In force
Detection of Autologous Blood Transfusions by flow cytofluorimetry: a multiparametric approach
Project description
Code: 12B8FD
Blood doping is banned by the World Anti-Doping Agency in all sports due to its effects on sport performance, especially in endurance disciplines. WADA accredited laboratories have developed testing methods for the detection of blood doping by eryhtropoietins, synthetic hemoglobins, RSR13, and homologous blood transfusions, while no direct, internationally recognized method is yet available for the detection of autologous blood transfusions. We propose a flow cytofluorimetric approach based on the recognitions of markers of storage in red blood cells. More specifically, markers of apoptosis (namely, phosphatidylserine) and markers to detect reduction of antigen expression on red blood cells membrane (primarily among them CD55 and CD59 proteins) have already been evaluated by our laboratory as potential diagnostic parameters to detect the infusion of previously stored blood, with very promising results. Preliminary data obtained on several different blood samples, tested at different times after collection and in different storage conditions, showed that the selected parameters are significantly modified by red blood cells storage. We are planning to implement the number of markers considered for this study, possibly broadening the panel of diagnostic markers to be monitored to effectively detect the recourse to autologous blood transfusions. Once the most suitable diagnostic markers will be identified and selected, the effectiveness of the approach will be verified on subjects undergoing preoperative autologous donation in the framework of pre and post- surgery practices.

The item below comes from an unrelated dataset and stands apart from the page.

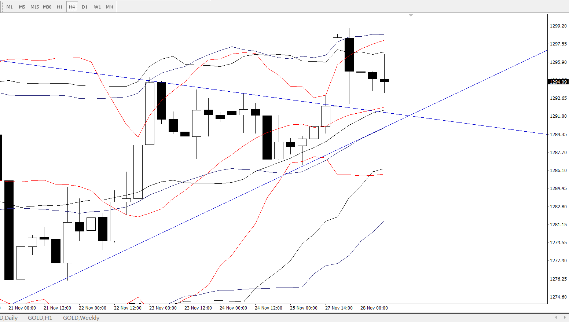Viewport: 569px width, 322px height.
Task: Set chart period to M15
Action: coord(34,7)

We strongly believe that the proposed approach could effectively complement the analysis presently under evaluation for the detection of autologous blood transfusions, representing a significant advancement towards the development of a robust and reliable direct method to detect autologous blood transfusion.
Main Findings:
One of the current challenges for the Antidoping Laboratories worldwide is the detection of Autologous Blood Transfusion (ABT). At present, ABT can be detected only by indirect methods, which require the longitudinal evaluation of the stability of selected hematological parameters, as in the hematological module of the athlete biological passport.
This project aimed to study and to explore a multi---parametric strategy, based on flow cytofluorimetry, targeting specific morphological/biochemical changes of red blood cells, as well as the alteration of other hematological parameters (e.g. the increase of circulating microparticles), consequent to the storage period of the withdrawn blood prior to the reinfusion in the receiver person. This approach is in fact a “direct” detection strategy, since it recognizes specific changes on the “exogenous” (this meaning the transfused) red blood cells (RBCs).

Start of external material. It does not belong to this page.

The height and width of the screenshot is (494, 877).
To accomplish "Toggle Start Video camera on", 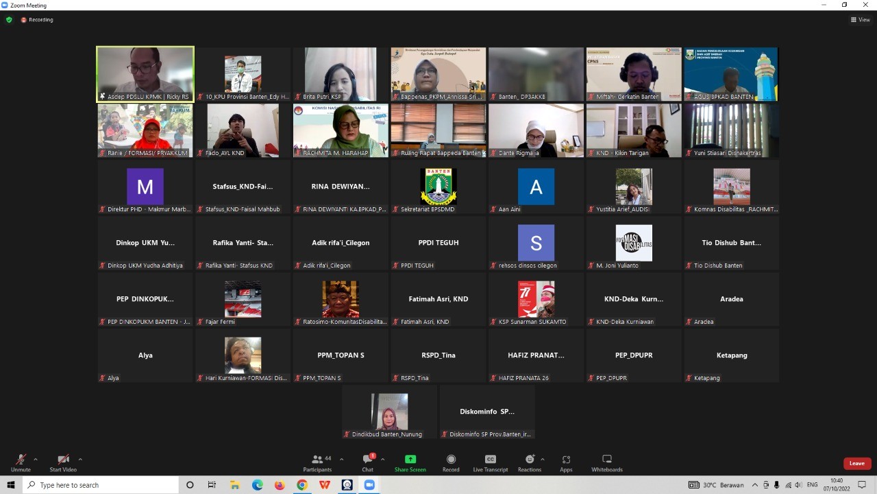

We have conducted a series of experiments on human whole blood samples that were focused on the identification of diagnostic signs of red blood cells aging also matching all the following conditions: (i) to be easily detected by flow cytofluorimetry; (ii) to be stable after addition of the stored sample to fresh blood; and (iii) to show a sufficiently pronounced variation, allowing their identification also in mixed blood samples generated after a transfusion practice.
From the data we obtained two main conclusions can be drawn: i) Flow cytofluorimetry is able to identify multiple indicators of erythrocytes aging that are generated after a storage time in the fridge and blood banks condition.
ii) The signals of RBC aging that have been detected in our experimental conditions (I.e., by considering a period of storage up to 40 days) are the following:a. reduction of the expression of surface proteins on RBC;
b. moderate increase in the concentration of glycated HB (HbA1c);
c. reduction of RBC main size, that generates a population of smaller and more dense erythrocytes;
d. the consequent formation of a population of microparticles, that is a direct consequence of red blood cells microvesiculation process. Unluckily, it was not possible to verify in vivo the observation recorded ex vivo, as well as to evaluate the potential effectiveness of “markers of reinfusion”, due to the lack of samples collected from auto---transfused subjects. Experiments in this direction are still in progress, thanks to newly activated, ongoing cooperation with other research groups and clinical laboratories.
In spite of the above limitation, the data we collected at this stage are very promising in the development of a universal, direct method for detecting both autologous and homologous blood transfusions: based on our results, a detection strategy based on the counting of the number of microvesicles and the counting of red blood cells of the more dense fraction (smaller in size) seem to present a higher diagnostic value than that based on the variation over time of the expression of specific proteins on the red blood cell membrane.
Finally, it has to be stressed out that our proposed approach needs a solid standardization: indeed, the same counting, when performed on different flow cytofluorimetry instruments, that use different detectors settings, can lead to different measurements, inevitably resulting in an increase of the inter---laboratory variability of the results.